Мережковский когда-то сказал в «Зеленой лампе», – и слова его поразили меня своей меткостью – или, может быть, сомневаюсь я теперь, тем неподражаемым умением преподносить эффектные афоризмы как глубоко проникновенные мысли, которым Мережковский отличался в своих словесных импровизациях под занавес публичных споров:

-Первым русским эмигрантом был Чаадаев.

Нет, это только поверхностно верно, хотя высочайший диагноз, признававший Чаадаева умалишенным, и совпадает с некоторыми новейшими утверждениями. Чаадаев очень умён, но холоден , надменен и в самом одиночестве своем, с примесью дендизма, как-то вызывающе декоративен: нет, москвичам гарольдов плащ решительноне к лицу . Но замечательно всё-таки, что Мережковский уловил в исторической природе эмиграции нечто такое, что не одной только революцией было вызвано, а возникло задолго до неё. Не Чаадаев, так кто-нибудь другой, не одна книга, так строчка тут, полстранички там, обрывок стихотворения, вздох, не нашедший логического выражения, воспринятый современниками как нелепость, – но предвидение отрыва, отказа, освобождения, смутное предчувствие короткого, как молния, счастья средь повседневных наших дел, да, «лицемерных», средь «всякой пошлости и прозы».

Эмигрантская литература должна была бы это подхватить. От чаадаевского наследия отталкивало её, однако, то, что она отнюдь не была склонна променять Россию на Запад и что никакой обетованной землей Запад для неё не был и не стал. Она искала родины, которая географически перестала быть Россией, она бежала в какое-то «никуда», «в глубь ночи», в русское рассеяние, внезапно наполнившееся для неё смыслом, но не на Запад, как могло бы показаться на первый взгляд. Запад был случайностью, Запад «подвернулся». Она ничуть не была соблазнена блеском, скажем, парижской литературной культуры, хотя ясно этот блеск видела, полностью его признавала и отдавала себе отчет, что в Париже ей есть чему поучиться. Запад сиял перед ней во всём своем прочном, многовековом ореоле, а случаи вроде многим из нас памятной комически-высокомерной, расейски-заносчивой статьи Шмелева о Прусте были исключением. Но если бы нас спросили: то ли это, чего вы ищете? – ответ был бы: нет, не то. Дома на Западе мы не были.

* * *(XLI)

Чего же мы хотели? Думаю – по крайней мере надеюсь, – что нет никого, кто не понял бы беспредметности такого вопроса. Настаивать на нем можно только при предвзятом стремлении изобличить, вывести на чистую воду, во что бы то ни стало продемонстрировать наготу короля. Мы знали, чего не хотим, но чего мы хотим – не знали. Однако в плоскости исторической кое-что можно было бы объяснить, сославшись на тот литературный период, который принято называть декадентством или модернизмом. К 1917 году он как будто уже выдохся, однако не совсем и вскоре ожил в новых формах, в новом «преломлении» , правда, в уже ослабленном, почти что призрачном виде.

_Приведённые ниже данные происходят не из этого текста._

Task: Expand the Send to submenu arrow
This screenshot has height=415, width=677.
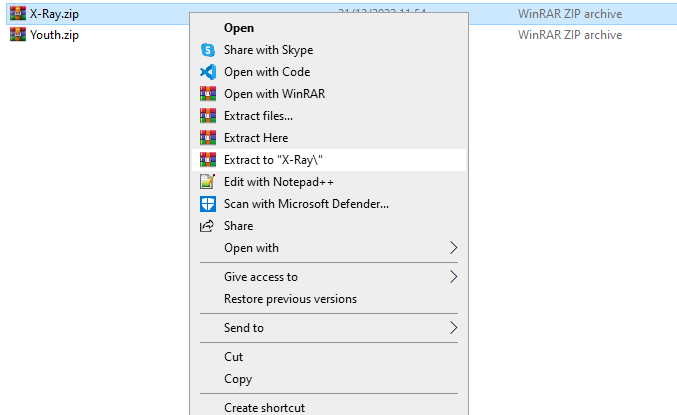Action: coord(453,328)
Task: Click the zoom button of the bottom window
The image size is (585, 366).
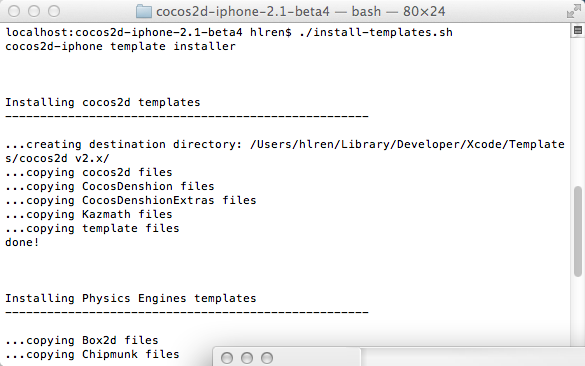Action: (x=267, y=358)
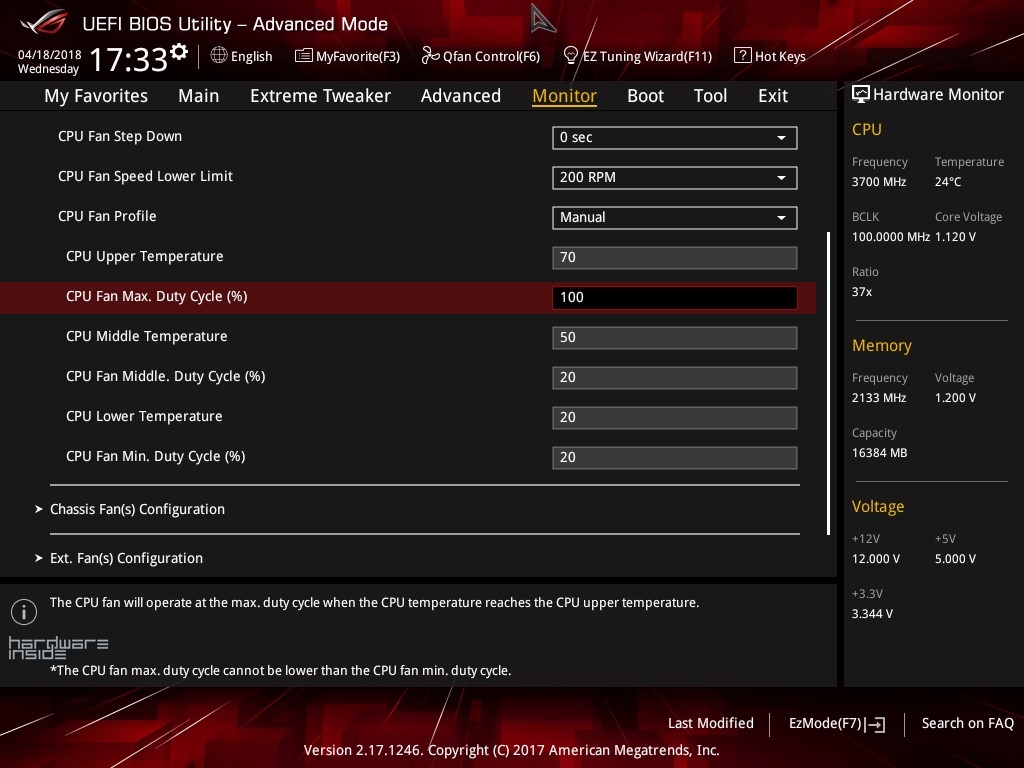Open the Search on FAQ link
The width and height of the screenshot is (1024, 768).
tap(967, 723)
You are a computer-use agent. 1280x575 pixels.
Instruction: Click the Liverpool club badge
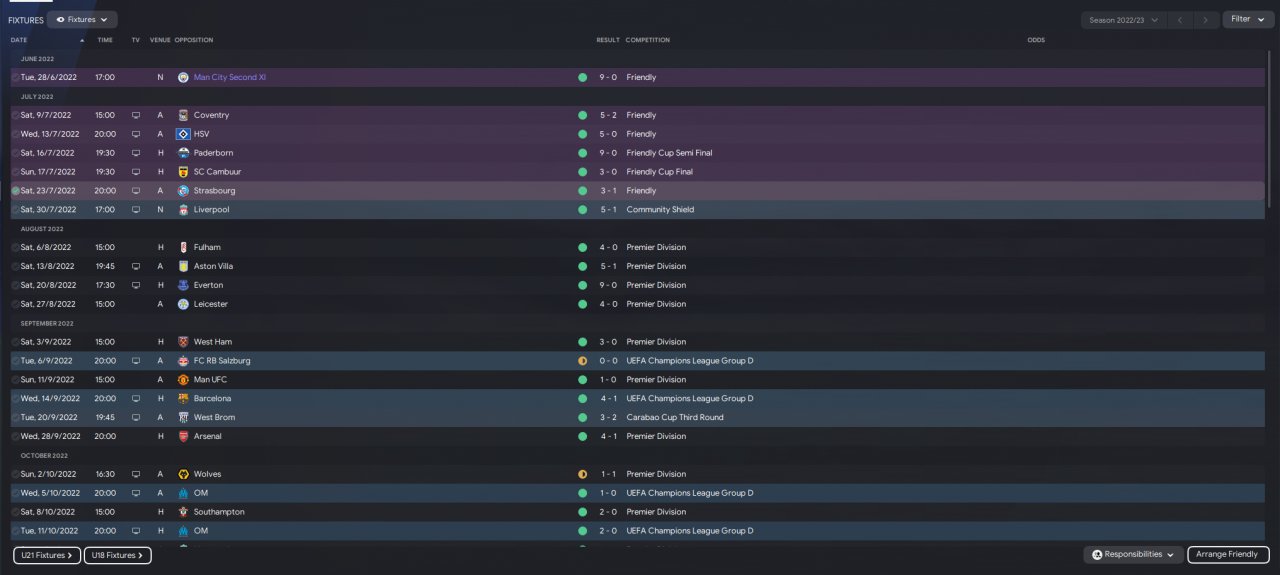coord(183,210)
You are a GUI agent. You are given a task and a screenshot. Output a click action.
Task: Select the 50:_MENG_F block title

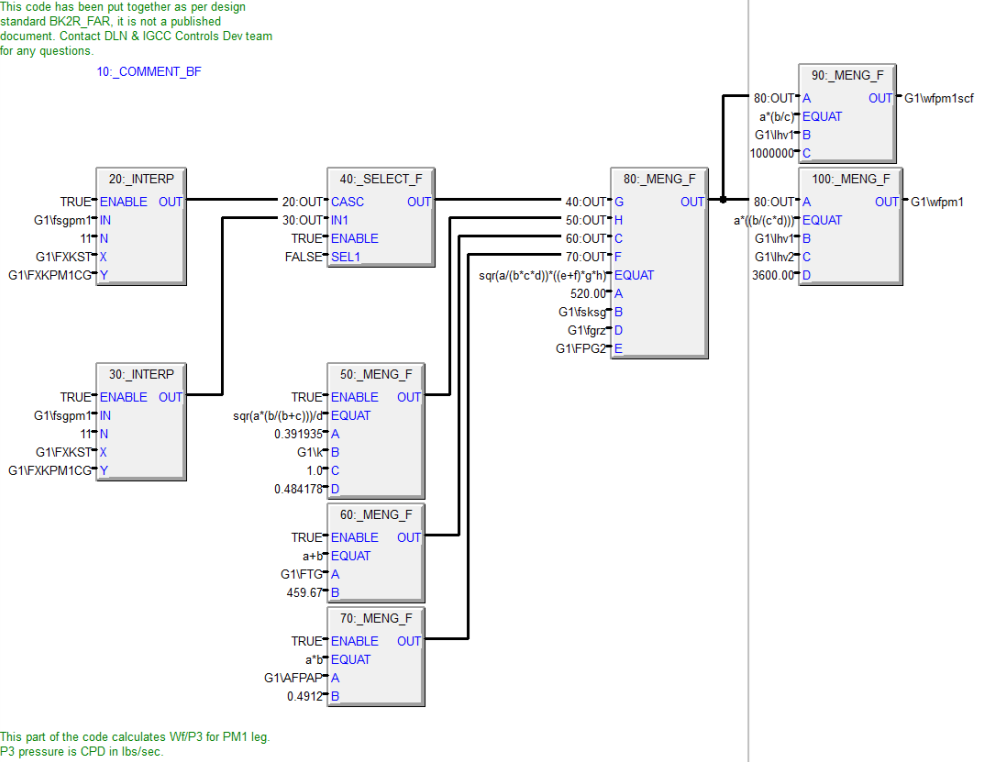click(376, 375)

Было в русском модернизме много глупого, шарлатански-крикливого, ребячески-вычурного: это бесспорно. Но было и что-то незабываемое, редчайшее, и, как никто другой, чувствовал это Блок, «трагический тенор эпохи», по определению Ахматовой, – трагический потому, что безнадежно и беспомощно хотелось ему в мечте обнаружить правду.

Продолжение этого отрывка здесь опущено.